Background: The health consequences of physical inactivity and the health gains of regular physical activity are briefly summarized. We present physical activity recommendations based on a review of the literature for the general adult population.
Methods: This report employs recognised international standards for establishing causal relationships between physical activity and disease, distinguishing between four different levels: Convincing, probable, possible and insufficient evidence. Convincing or probable evidence have provided the basis for the recommendations given.
Results: The total amount of physical activity (a combination of intensity, duration and frequency) is related to a number of health variables in a dose-response relationship. The preventive effect (the health gain) increases with increasing activity level, but the relationship is not linear. The greatest health gains are attained by those who are least physically fit. This applies even in old age. The health gain seems primarily to be dependent on the total energy expenditure, and less on the intensity. The dose-response relationship between physical activity levels and health gains is a continuum that does not seem to have a lower limit. Thus, any activity can be said to be better than none.

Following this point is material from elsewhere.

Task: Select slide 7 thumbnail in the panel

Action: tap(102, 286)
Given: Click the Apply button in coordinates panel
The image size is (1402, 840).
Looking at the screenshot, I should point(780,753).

Interpretation: We conclude that a minimum "target dose" that will yield substantial health gains for those who have been physically inactive for a long time, is activity of moderate intensity which corresponds to an energy expenditure of approximately 150 kcal (630 kJ) per day (or slightly more than 1,000 kcal (4.2 MJ) per week). This is equivalent to a daily walk of about 30 minutes. The activity can be divided into shorter intervals of physical activity during the course of the day, for instance intervals lasting 5-10 minutes. An increase in activity beyond this level will yield further health gains. The effect of exercise is just as good for older people as for younger people, and the same recommendations apply as to other adults.